## Given entries
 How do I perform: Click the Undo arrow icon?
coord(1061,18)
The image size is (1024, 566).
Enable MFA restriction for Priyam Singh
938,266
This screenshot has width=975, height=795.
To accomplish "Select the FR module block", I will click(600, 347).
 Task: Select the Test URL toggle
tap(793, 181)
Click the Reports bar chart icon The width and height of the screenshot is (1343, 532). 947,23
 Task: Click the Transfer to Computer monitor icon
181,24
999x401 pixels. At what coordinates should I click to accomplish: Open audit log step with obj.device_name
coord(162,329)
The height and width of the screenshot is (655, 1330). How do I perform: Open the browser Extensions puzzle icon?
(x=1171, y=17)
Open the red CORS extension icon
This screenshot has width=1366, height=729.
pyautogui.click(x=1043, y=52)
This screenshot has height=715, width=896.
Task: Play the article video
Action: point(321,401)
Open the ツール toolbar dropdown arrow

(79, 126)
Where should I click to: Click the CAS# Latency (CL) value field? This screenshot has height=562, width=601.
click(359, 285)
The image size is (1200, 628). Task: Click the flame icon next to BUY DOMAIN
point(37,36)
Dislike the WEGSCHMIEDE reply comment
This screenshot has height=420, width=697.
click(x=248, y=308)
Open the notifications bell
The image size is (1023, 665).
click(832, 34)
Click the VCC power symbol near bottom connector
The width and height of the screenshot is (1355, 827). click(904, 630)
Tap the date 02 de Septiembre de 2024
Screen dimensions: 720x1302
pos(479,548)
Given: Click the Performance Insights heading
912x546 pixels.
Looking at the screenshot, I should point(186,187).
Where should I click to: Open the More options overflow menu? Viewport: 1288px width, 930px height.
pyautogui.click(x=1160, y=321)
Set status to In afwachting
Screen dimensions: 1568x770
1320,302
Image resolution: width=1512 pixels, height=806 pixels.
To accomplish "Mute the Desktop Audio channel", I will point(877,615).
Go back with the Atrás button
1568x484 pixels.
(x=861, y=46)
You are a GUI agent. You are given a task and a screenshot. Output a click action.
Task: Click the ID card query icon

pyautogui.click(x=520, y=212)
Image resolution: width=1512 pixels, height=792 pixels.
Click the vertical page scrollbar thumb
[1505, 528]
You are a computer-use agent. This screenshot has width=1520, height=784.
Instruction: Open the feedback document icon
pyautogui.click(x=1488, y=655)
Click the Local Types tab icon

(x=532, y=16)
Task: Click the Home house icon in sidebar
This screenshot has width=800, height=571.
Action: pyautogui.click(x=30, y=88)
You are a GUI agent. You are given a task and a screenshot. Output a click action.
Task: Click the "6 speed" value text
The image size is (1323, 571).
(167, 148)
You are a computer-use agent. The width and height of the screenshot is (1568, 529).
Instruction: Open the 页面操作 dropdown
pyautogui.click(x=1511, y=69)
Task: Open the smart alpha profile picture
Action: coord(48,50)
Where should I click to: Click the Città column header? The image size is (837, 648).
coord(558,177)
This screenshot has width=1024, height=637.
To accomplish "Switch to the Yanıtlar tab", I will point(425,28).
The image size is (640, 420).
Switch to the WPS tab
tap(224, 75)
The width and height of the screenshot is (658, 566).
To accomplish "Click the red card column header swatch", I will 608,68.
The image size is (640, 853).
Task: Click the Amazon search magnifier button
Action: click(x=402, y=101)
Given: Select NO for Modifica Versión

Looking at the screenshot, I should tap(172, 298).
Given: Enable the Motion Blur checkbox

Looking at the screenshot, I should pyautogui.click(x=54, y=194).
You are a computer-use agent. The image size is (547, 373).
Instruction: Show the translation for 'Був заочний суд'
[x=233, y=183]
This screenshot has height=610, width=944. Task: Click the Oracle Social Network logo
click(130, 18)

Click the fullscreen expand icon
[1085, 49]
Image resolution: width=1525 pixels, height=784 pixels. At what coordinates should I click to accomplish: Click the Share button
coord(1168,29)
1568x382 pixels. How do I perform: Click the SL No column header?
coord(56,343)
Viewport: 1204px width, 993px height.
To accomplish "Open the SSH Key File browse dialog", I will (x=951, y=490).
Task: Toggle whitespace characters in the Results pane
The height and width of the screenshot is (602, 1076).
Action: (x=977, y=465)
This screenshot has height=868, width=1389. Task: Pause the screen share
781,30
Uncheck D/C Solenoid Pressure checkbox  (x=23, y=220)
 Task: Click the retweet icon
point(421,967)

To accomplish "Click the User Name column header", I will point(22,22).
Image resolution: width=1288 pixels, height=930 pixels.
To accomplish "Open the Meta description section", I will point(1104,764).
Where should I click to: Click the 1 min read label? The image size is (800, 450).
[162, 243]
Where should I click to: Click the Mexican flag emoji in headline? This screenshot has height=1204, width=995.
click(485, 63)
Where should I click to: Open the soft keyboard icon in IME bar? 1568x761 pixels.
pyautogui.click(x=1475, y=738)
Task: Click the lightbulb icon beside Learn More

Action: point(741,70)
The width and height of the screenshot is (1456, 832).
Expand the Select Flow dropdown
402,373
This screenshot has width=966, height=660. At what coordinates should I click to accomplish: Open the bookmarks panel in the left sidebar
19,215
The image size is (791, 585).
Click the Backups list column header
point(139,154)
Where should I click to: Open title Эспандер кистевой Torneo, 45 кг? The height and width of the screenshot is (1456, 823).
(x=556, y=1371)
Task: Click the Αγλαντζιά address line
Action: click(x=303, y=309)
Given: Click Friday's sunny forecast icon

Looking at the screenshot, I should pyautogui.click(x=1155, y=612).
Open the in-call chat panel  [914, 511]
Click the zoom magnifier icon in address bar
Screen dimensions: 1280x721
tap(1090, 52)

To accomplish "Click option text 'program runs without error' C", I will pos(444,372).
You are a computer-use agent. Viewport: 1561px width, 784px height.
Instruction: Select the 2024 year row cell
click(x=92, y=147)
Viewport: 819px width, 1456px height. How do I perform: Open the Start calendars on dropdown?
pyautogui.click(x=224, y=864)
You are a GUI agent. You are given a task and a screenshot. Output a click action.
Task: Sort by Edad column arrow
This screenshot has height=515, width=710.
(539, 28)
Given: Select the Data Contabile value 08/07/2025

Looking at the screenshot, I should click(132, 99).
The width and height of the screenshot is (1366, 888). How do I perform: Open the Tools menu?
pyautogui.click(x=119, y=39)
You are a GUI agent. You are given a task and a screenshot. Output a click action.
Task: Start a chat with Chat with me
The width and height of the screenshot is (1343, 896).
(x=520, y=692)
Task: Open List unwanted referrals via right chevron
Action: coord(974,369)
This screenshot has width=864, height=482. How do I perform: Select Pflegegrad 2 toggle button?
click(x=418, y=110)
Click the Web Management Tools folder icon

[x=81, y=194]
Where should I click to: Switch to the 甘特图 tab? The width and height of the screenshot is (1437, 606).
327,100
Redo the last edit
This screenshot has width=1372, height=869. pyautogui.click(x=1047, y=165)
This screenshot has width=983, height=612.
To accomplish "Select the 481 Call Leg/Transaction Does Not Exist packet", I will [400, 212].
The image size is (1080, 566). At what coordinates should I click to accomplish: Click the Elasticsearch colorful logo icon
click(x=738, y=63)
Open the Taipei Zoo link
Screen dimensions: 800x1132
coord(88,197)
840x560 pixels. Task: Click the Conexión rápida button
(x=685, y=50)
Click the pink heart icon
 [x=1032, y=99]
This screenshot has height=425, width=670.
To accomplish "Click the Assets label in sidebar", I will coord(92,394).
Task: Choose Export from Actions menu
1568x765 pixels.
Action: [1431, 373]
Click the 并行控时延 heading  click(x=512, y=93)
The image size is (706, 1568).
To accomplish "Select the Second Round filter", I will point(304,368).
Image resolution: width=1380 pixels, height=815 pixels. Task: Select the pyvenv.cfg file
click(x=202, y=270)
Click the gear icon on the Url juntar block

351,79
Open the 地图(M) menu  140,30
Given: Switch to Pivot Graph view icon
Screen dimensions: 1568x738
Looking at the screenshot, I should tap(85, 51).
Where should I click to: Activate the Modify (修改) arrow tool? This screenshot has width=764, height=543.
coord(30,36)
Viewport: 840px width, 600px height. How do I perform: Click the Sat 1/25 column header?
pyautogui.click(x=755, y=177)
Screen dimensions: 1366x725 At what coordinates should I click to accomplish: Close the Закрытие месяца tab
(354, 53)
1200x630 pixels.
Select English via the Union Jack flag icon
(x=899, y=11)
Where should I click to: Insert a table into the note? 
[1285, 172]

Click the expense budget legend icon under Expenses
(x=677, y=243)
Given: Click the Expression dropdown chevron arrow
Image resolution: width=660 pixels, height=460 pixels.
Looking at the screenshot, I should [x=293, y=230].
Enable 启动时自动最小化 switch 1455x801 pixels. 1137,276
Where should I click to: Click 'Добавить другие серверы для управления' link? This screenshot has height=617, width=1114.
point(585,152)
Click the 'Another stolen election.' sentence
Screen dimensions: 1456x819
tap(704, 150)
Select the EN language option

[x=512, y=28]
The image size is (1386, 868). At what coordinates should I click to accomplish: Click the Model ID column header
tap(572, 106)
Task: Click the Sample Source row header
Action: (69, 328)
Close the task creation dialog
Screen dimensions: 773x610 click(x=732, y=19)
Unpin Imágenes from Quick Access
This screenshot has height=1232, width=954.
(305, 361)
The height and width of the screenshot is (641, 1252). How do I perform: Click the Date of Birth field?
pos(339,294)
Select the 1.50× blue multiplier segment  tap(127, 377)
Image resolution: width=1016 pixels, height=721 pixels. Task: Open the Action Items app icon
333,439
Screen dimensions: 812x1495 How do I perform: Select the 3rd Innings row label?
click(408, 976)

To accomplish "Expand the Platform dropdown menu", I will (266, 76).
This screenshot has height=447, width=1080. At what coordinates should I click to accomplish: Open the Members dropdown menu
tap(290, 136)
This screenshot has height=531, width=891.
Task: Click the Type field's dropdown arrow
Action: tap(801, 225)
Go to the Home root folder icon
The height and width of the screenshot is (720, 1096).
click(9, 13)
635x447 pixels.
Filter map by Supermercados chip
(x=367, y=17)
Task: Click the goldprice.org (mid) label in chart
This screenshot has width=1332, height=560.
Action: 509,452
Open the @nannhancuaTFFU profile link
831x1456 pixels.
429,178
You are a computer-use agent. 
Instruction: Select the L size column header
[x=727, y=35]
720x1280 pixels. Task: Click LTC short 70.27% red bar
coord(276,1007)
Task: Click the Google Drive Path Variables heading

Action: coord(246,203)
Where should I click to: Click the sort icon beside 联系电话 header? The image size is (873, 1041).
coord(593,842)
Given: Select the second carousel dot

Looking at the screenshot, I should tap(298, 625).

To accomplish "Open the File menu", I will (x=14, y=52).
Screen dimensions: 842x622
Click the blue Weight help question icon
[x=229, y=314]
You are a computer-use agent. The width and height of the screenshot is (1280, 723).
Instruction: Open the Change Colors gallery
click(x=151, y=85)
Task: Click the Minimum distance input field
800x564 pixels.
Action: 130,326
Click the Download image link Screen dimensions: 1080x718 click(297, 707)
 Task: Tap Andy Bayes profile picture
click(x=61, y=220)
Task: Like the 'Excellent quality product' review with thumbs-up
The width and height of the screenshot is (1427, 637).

## Exercise description
Above are the records. Copy the lines beginning at the one that has "Click the pink heart icon" and ending with the one that has "Given: Click the Expression", unchanged.

## Response area
Click the pink heart icon
 [x=1032, y=99]
This screenshot has height=425, width=670.
To accomplish "Click the Assets label in sidebar", I will coord(92,394).
Task: Choose Export from Actions menu
1568x765 pixels.
Action: [1431, 373]
Click the 并行控时延 heading  click(x=512, y=93)
The image size is (706, 1568).
To accomplish "Select the Second Round filter", I will point(304,368).
Image resolution: width=1380 pixels, height=815 pixels. Task: Select the pyvenv.cfg file
click(x=202, y=270)
Click the gear icon on the Url juntar block

351,79
Open the 地图(M) menu  140,30
Given: Switch to Pivot Graph view icon
Screen dimensions: 1568x738
Looking at the screenshot, I should tap(85, 51).
Where should I click to: Activate the Modify (修改) arrow tool? This screenshot has width=764, height=543.
coord(30,36)
Viewport: 840px width, 600px height. How do I perform: Click the Sat 1/25 column header?
pyautogui.click(x=755, y=177)
Screen dimensions: 1366x725 At what coordinates should I click to accomplish: Close the Закрытие месяца tab
(354, 53)
1200x630 pixels.
Select English via the Union Jack flag icon
(x=899, y=11)
Where should I click to: Insert a table into the note? 
[1285, 172]

Click the expense budget legend icon under Expenses
(x=677, y=243)
Given: Click the Expression dropdown chevron arrow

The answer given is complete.